Wie die karolingische Kunst nach den Karolingern wurde die Ottonik nach den Ottonen benannt, auch wenn das nicht so schön klingt. Die Ottonen selbst nannten sich nach ihrem Stammvater Liudolf Liudolfinger. Die Liudolfinger kamen aus Sachsen und die Kaiser, die aus diesem Geschlecht hervorgingen, werden auch als sächsische Kaiser bezeichnet. Der erste Ottone hieß Heinrich und da noch ein zweiter folgte, nannte ihn die Nachwelt Heinrich II. Auf Heinrich folgen drei Ottos, wobei der erste Otto später der Große genannt wurde. Das von seinem Vater begonnenen Werk der Ungarnbefriedung setzte Otto fort, indem er das kriegerische Nomadenvolk am 10. August 955 auf dem Lechfeld bei Augsburg vernichtend
schlug. Unter Otto dem Großen gewann das von Karl dem Großen neubegründete Römische Reich neue Stärke. Indem Otto seinen Sohn Otto (den späteren II.) mit einer byzantinschen Prinzessin verheiratete, nämlich der berühmten Theophanu, holte er mit ihr auch byzantinische Einflüsse in die deutschen Lande. Otto II. verstarb früh, sein Sohn war noch ein Kind und so stritten sich Theophanu und ihre Schwiegermutter Adelheid zunächst über die Macht im Reich, bis sie sich zum Wohle ihres Sohnes und Enkels einigen konnten. Otto III. regierte allerdings nur kurz, aber immerhin über die Jahrtausendwende. Sein Nachfolger wurde Heinrich II.

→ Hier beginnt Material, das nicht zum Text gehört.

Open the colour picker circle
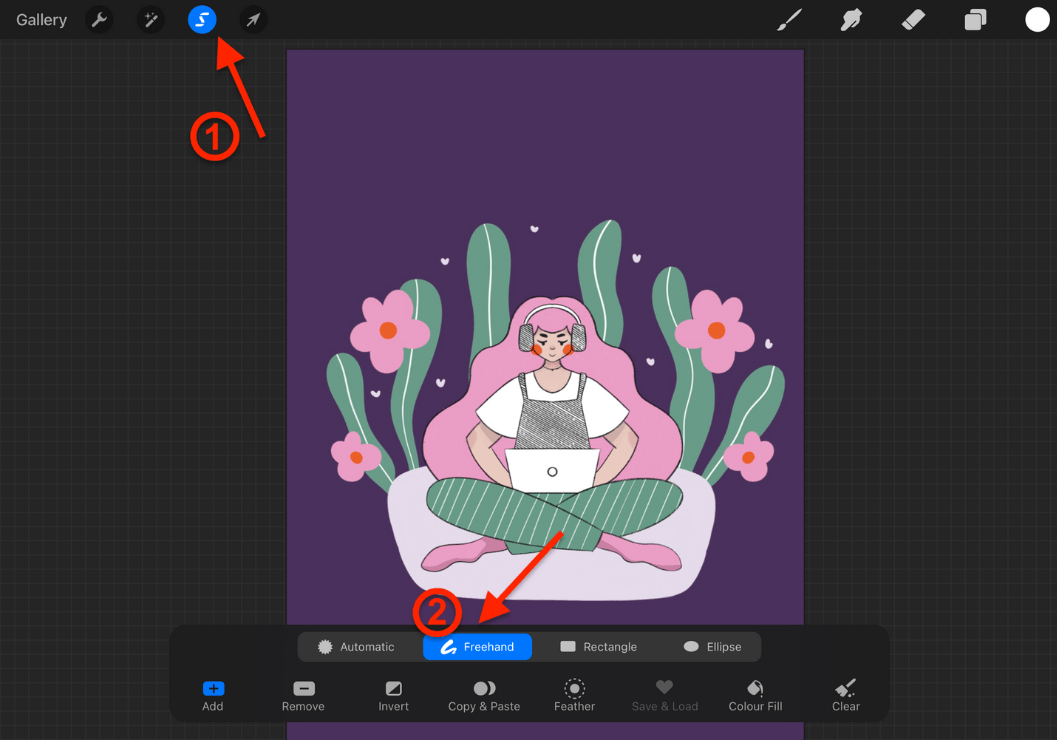Viewport: 1057px width, 740px height. click(1037, 19)
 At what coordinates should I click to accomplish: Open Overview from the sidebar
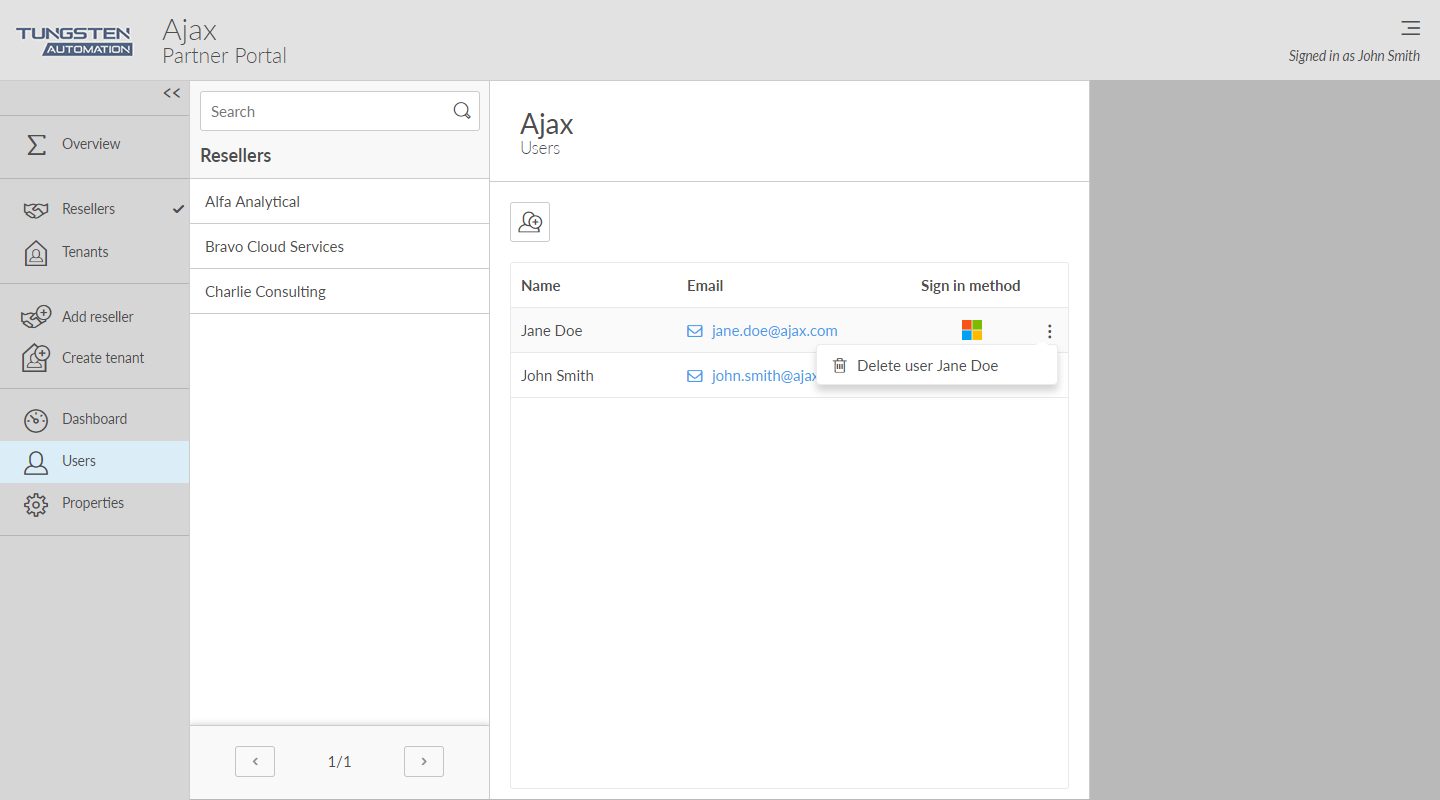(x=90, y=144)
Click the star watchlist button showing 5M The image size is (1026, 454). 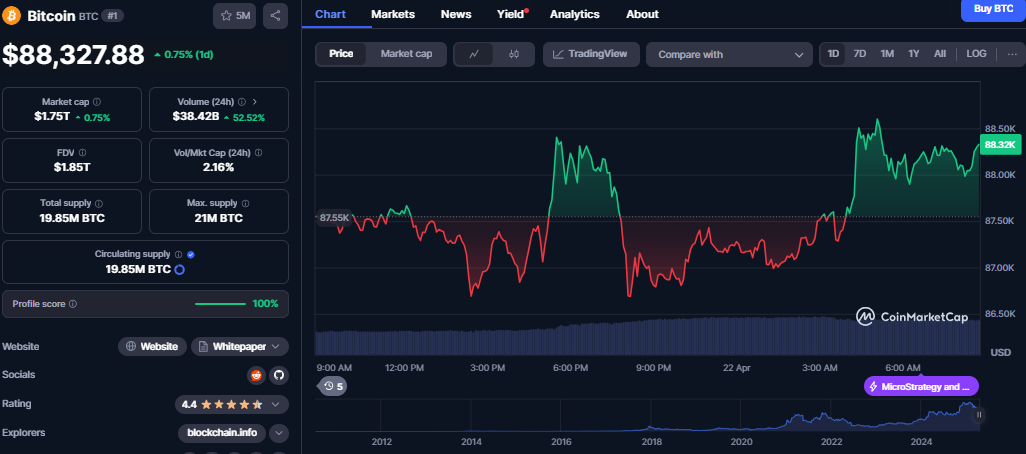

Ottos Lieblingsort war Magdeburg, welches zu der Zeit noch unmittelbar an von Slawen besiedeltes Gebiet grenzte. Unter Otto wurde der sächsische und somit der deutsche Machtbereich weit nach Osten ausgedehnt. Magdeburg und das heutige Sachsen-Anhalt wurden so Zentren der ottonischen aber auch der folgenden romanischen Kunst. Heinrich II. verlegte das Machtzentrum nach Bamberg, wo er Land geerbt hatte und einen Dom stiftete, in dem er heute auch begraben liegt. Er war der einzige deutsche König und Kaiser, der je heilig gesprochen wurde. Auch seine Frau, Kunigunde, wurde heilig gesprochen. Beide starben ohne Kinder, was auch das Ende der Dynastie der Ottonen bedeutete. Heinrich II. soll auf dem Sterbebett gesagt haben, dass er Kunigunde so rein zurück geben würde, wie er sie empfangen hätte.
Die Ottonik wird gelegentlich auch der Frühromanik zugeordnet. Manchmal wird die Frühromanik auch als Ottonik bezeichnet. Festzuhalten bleibt, dass die Ottonik im Gegensatz zur karolingischen Kunst, die auch viele Spuren im heutigen Frankenreich hinterlassen hat, eine beinahe rein ‚deutsche’ Kunstrichtung wurde. In der Ottonik löste sich die mittelalterliche Kunst allmählich von der Antike.
Allgemein wird der Zeitraum von 970 bis 1024 als zur Ottonik gehörend betrachtet. Manchmal gilt die Zeit bis 1056 als ‚Spätottonik’. In diesem Jahr trat Heinrich IV. (ein Salier; bekannt durch seinen Gang nach Canossa) die Herrschaft an.